The problem: Replace every "How do I perform" with "What should I click to do" in the records below, and leave everything else as it is.

───

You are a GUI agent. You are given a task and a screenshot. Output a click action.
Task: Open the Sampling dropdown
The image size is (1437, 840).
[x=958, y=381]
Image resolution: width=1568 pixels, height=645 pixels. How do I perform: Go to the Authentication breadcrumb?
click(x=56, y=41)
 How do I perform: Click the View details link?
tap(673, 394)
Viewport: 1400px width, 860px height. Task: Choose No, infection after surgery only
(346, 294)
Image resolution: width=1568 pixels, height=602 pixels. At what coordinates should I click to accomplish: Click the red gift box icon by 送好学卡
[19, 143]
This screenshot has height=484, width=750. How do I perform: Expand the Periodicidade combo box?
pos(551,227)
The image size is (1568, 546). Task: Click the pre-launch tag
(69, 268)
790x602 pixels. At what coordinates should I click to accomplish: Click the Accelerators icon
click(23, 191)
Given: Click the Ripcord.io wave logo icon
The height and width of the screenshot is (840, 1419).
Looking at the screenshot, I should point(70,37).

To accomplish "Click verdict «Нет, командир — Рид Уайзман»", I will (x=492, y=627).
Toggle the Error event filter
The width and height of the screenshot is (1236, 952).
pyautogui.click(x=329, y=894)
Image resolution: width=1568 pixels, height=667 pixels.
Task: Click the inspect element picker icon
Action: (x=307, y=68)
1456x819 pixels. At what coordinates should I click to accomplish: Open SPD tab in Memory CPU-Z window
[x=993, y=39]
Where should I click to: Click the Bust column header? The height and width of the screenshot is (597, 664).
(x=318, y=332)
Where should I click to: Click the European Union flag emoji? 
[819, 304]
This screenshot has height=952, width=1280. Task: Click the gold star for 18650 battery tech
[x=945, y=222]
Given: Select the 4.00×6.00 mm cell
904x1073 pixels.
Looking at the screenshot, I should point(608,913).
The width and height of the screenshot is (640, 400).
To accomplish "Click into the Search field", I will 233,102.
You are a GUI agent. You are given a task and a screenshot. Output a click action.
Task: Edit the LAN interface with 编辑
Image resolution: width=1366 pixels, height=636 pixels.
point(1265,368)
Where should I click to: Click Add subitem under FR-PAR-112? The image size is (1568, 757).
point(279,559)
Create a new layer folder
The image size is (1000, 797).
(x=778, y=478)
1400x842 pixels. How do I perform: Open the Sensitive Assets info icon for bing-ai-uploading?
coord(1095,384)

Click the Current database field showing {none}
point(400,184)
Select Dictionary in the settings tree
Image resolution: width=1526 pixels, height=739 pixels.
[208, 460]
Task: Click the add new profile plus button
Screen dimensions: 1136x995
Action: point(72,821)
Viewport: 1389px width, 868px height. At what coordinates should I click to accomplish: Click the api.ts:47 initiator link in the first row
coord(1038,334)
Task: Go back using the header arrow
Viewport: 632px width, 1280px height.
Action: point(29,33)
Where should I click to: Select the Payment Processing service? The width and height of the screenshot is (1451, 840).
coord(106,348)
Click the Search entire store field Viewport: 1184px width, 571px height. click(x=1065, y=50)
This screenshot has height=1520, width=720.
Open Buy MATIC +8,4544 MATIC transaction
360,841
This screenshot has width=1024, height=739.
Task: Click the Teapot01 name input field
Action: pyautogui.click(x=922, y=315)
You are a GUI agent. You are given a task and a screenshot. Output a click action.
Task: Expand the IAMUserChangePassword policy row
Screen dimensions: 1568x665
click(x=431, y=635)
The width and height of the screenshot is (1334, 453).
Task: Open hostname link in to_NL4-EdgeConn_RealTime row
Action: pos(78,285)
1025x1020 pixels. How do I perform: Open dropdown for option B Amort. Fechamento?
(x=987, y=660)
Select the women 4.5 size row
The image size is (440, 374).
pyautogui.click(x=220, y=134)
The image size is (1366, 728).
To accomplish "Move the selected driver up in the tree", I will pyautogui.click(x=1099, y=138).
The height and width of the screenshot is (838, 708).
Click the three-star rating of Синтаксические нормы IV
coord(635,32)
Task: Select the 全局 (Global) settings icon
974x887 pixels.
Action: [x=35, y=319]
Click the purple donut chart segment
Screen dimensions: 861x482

───

Result for this task:
You are a GUI agent. You are given a task and a screenshot. Output a click action.
Task: Open the Sampling dropdown
The image size is (1437, 840).
[x=958, y=381]
Image resolution: width=1568 pixels, height=645 pixels. What should I click to do: Go to the Authentication breadcrumb?
click(x=56, y=41)
 What should I click to do: Click the View details link?
tap(673, 394)
Viewport: 1400px width, 860px height. Task: Choose No, infection after surgery only
(346, 294)
Image resolution: width=1568 pixels, height=602 pixels. At what coordinates should I click to accomplish: Click the red gift box icon by 送好学卡
[19, 143]
This screenshot has height=484, width=750. What should I click to do: Expand the Periodicidade combo box?
pos(551,227)
The image size is (1568, 546). Task: Click the pre-launch tag
(69, 268)
790x602 pixels. At what coordinates should I click to accomplish: Click the Accelerators icon
click(23, 191)
Given: Click the Ripcord.io wave logo icon
The height and width of the screenshot is (840, 1419).
Looking at the screenshot, I should point(70,37).

To accomplish "Click verdict «Нет, командир — Рид Уайзман»", I will (x=492, y=627).
Toggle the Error event filter
The width and height of the screenshot is (1236, 952).
pyautogui.click(x=329, y=894)
Image resolution: width=1568 pixels, height=667 pixels.
Task: Click the inspect element picker icon
Action: (x=307, y=68)
1456x819 pixels. At what coordinates should I click to accomplish: Open SPD tab in Memory CPU-Z window
[x=993, y=39]
Where should I click to: Click the Bust column header? The height and width of the screenshot is (597, 664).
(x=318, y=332)
Where should I click to: Click the European Union flag emoji? 
[819, 304]
This screenshot has height=952, width=1280. Task: Click the gold star for 18650 battery tech
[x=945, y=222]
Given: Select the 4.00×6.00 mm cell
904x1073 pixels.
Looking at the screenshot, I should point(608,913).
The width and height of the screenshot is (640, 400).
To accomplish "Click into the Search field", I will 233,102.
You are a GUI agent. You are given a task and a screenshot. Output a click action.
Task: Edit the LAN interface with 编辑
Image resolution: width=1366 pixels, height=636 pixels.
point(1265,368)
Where should I click to: Click Add subitem under FR-PAR-112? The image size is (1568, 757).
point(279,559)
Create a new layer folder
The image size is (1000, 797).
(x=778, y=478)
1400x842 pixels. What should I click to do: Open the Sensitive Assets info icon for bing-ai-uploading?
coord(1095,384)

Click the Current database field showing {none}
point(400,184)
Select Dictionary in the settings tree
Image resolution: width=1526 pixels, height=739 pixels.
[208, 460]
Task: Click the add new profile plus button
Screen dimensions: 1136x995
Action: point(72,821)
Viewport: 1389px width, 868px height. At what coordinates should I click to accomplish: Click the api.ts:47 initiator link in the first row
coord(1038,334)
Task: Go back using the header arrow
Viewport: 632px width, 1280px height.
Action: point(29,33)
Where should I click to: Select the Payment Processing service? The width and height of the screenshot is (1451, 840).
coord(106,348)
Click the Search entire store field Viewport: 1184px width, 571px height. click(x=1065, y=50)
This screenshot has height=1520, width=720.
Open Buy MATIC +8,4544 MATIC transaction
360,841
This screenshot has width=1024, height=739.
Task: Click the Teapot01 name input field
Action: pyautogui.click(x=922, y=315)
You are a GUI agent. You are given a task and a screenshot. Output a click action.
Task: Expand the IAMUserChangePassword policy row
Screen dimensions: 1568x665
click(x=431, y=635)
The width and height of the screenshot is (1334, 453).
Task: Open hostname link in to_NL4-EdgeConn_RealTime row
Action: pos(78,285)
1025x1020 pixels. What should I click to do: Open dropdown for option B Amort. Fechamento?
(x=987, y=660)
Select the women 4.5 size row
The image size is (440, 374).
pyautogui.click(x=220, y=134)
The image size is (1366, 728).
To accomplish "Move the selected driver up in the tree", I will pyautogui.click(x=1099, y=138).
The height and width of the screenshot is (838, 708).
Click the three-star rating of Синтаксические нормы IV
coord(635,32)
Task: Select the 全局 (Global) settings icon
974x887 pixels.
Action: [x=35, y=319]
Click the purple donut chart segment
Screen dimensions: 861x482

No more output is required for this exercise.